Now I am not one to say that every building must be saved.Often ,especially after a fire it is not possible to restore a structure and certainly the recent fire on Elm, this building, a frame structure, may have been too far gone. However the 'too-far-gone-due-to- remuddlings-non-contributing-structure-rubber-stamp" shows an Urban Conservator who does not understand his duties and responsibilities covering historic district management. For example, what I am NOT seeing, in decisions of the Urban Conservator:
I am not seeing any Historical Narrative that would include the date a structure was built, who resided in the structure and their importance to the community, or any events that may have taken place at that address. In any city with structures as old as ours, this kind of research is critical as part of the determination of the eligibility or contributing status of a structure. Competent, well trained, Urban Conservators know that not just the architecture is a determining factor, but that a property may be historic because of who owned that property, events that occurred there or that property is part of a cluster of properties that represent a community that has a place in time in the history of a region or place. Mr Harris has been told numerous times by OHPO that relying simply on architecture is not acceptable.
The demolition of property by CPS, recent demolition of the property near the convention center and the proposed tile building demolition by the casino all point to a Urban Conservator and a City inspections/permits departments that are seriously 'disconnected' with any preservation interests. In my view , either the Urban Conservator gets the training he needs, or he should be replaced. Otherwise, preservationist need to complain to Ohio Historic Preservation Office and ask for a review of Mr Harris's decisions.Clearly this needs to become an election issue around the next city council elections as they seem to have no clue what is going on.
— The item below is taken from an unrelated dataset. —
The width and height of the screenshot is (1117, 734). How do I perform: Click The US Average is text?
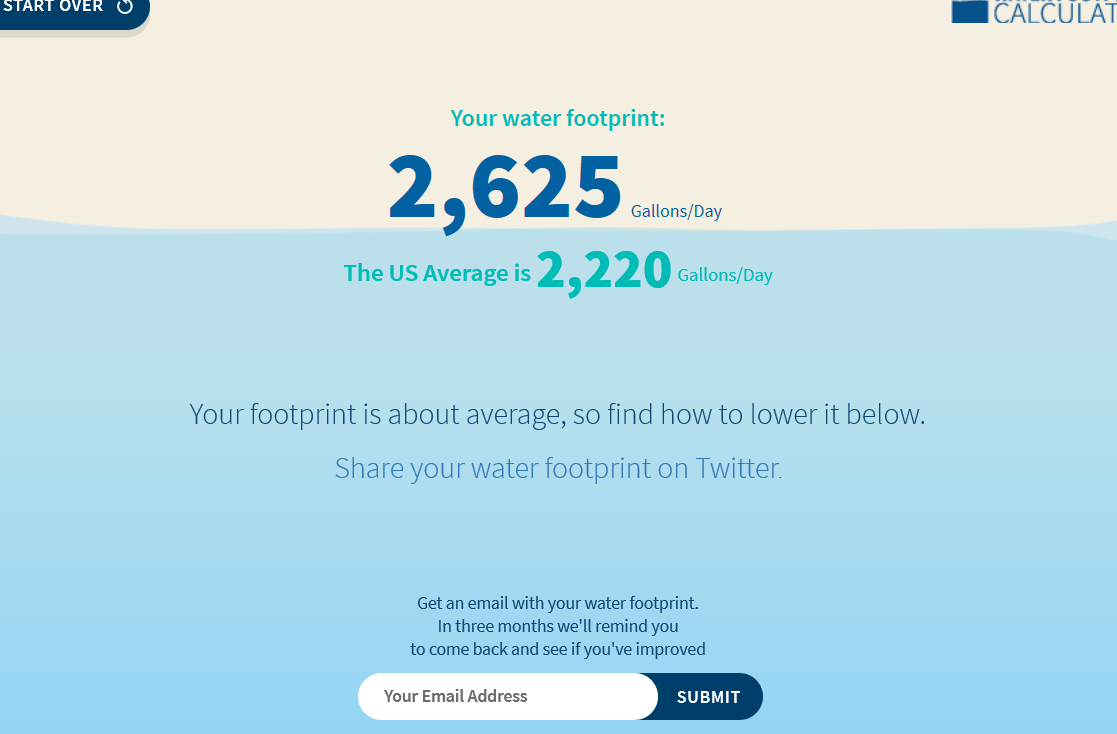[x=437, y=274]
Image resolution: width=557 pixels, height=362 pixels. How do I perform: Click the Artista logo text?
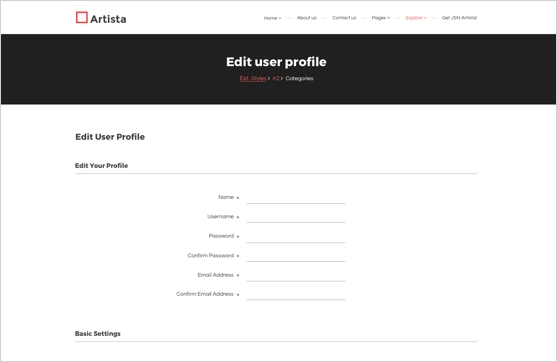point(108,19)
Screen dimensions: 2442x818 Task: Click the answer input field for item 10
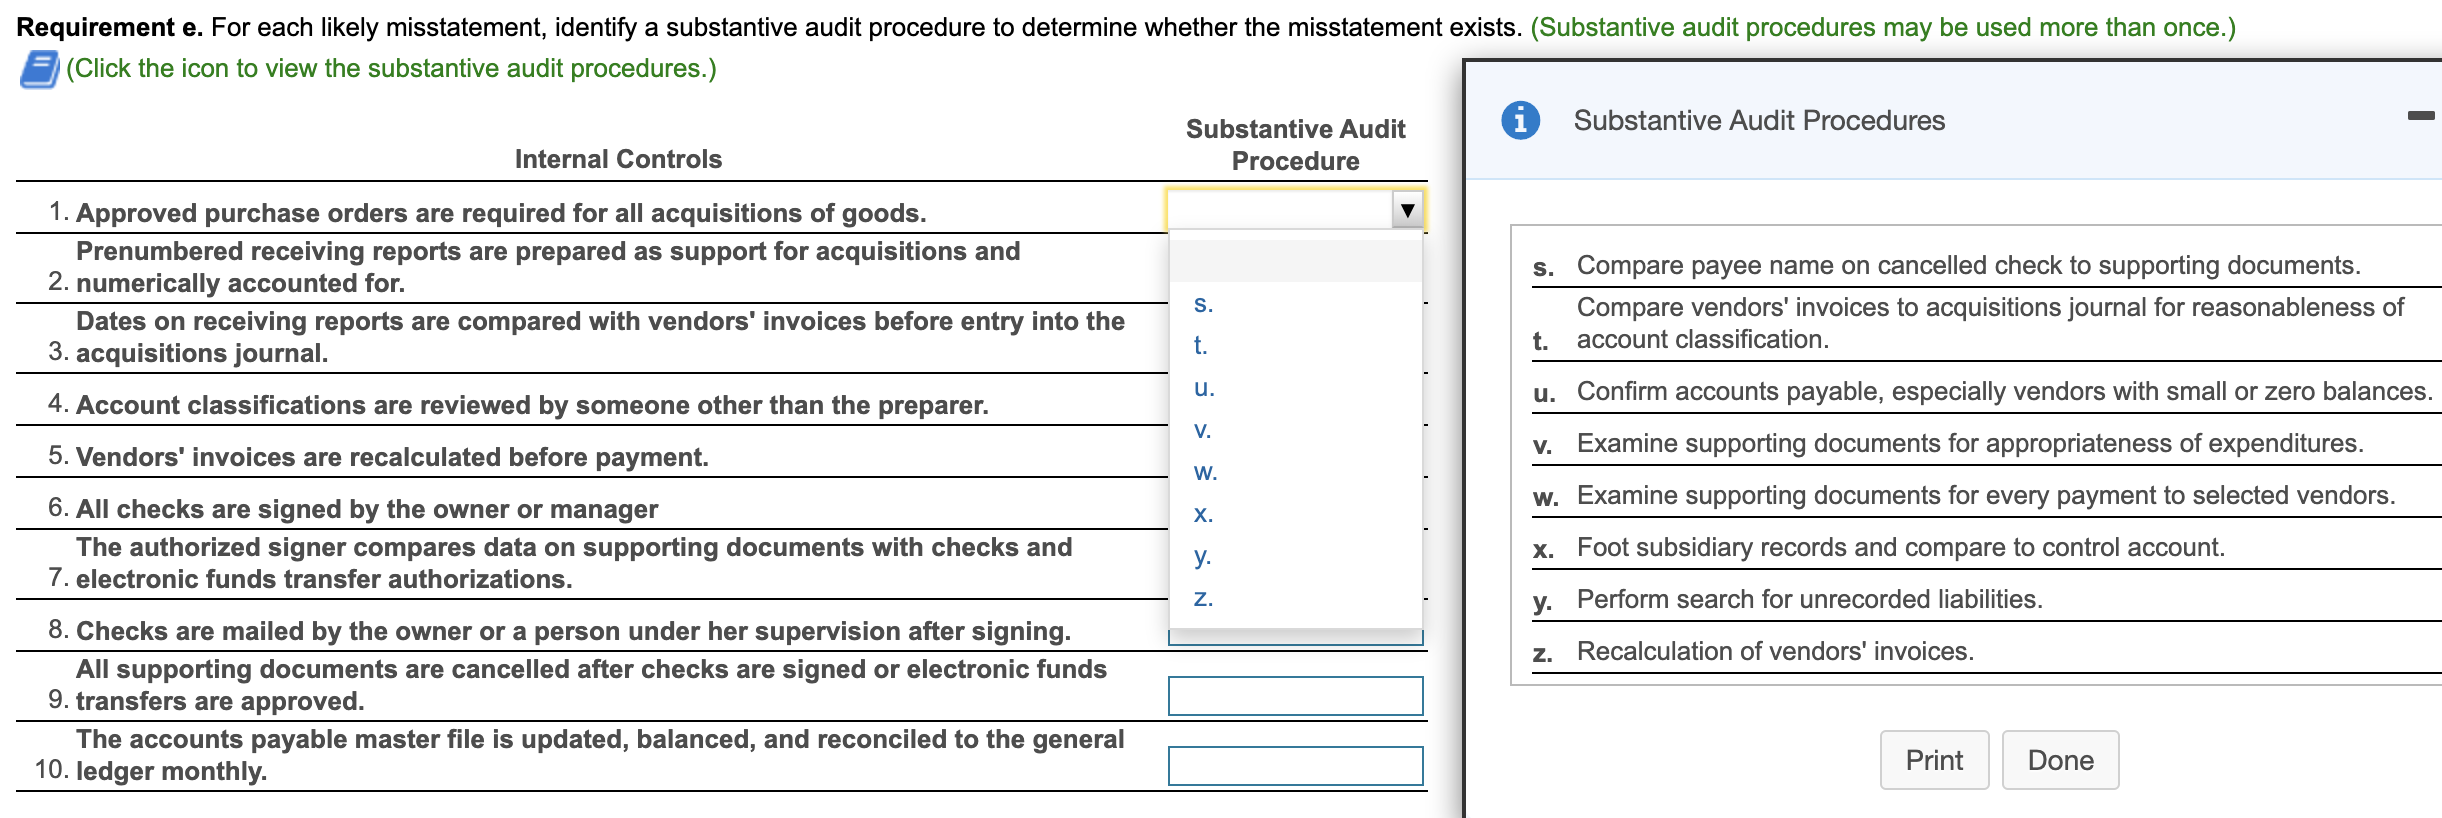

The real problem facing the Preservation Community is what happens to adjacent structures to Elm. In the past they have either been demoed or merely boarded with no corrective action plan in place to repair fire damage OR make sure work done meets Preservation standards. That must change or these nearby buildings are doomed. In my opinion the local groups of interest such as OTR Foundation, OTR ADOPT and CPA need to get together, perform an assessment of damage and develop recommendations that can be provided to city inspections so that repair orders can be issued that are consistent with the need and PERMITS should be pulled based on those guidelines and the properties can be moved toward restoration.
IF the property owner is unwilling or unable to effect repairs, then proper legal steps must be taken, resources found or a process to get the property into the hands of responsible owners must take place. It is clear to me that the Urban Conservators office has no real plan, or skill to create one , therefore it is up to the preservation community to do so.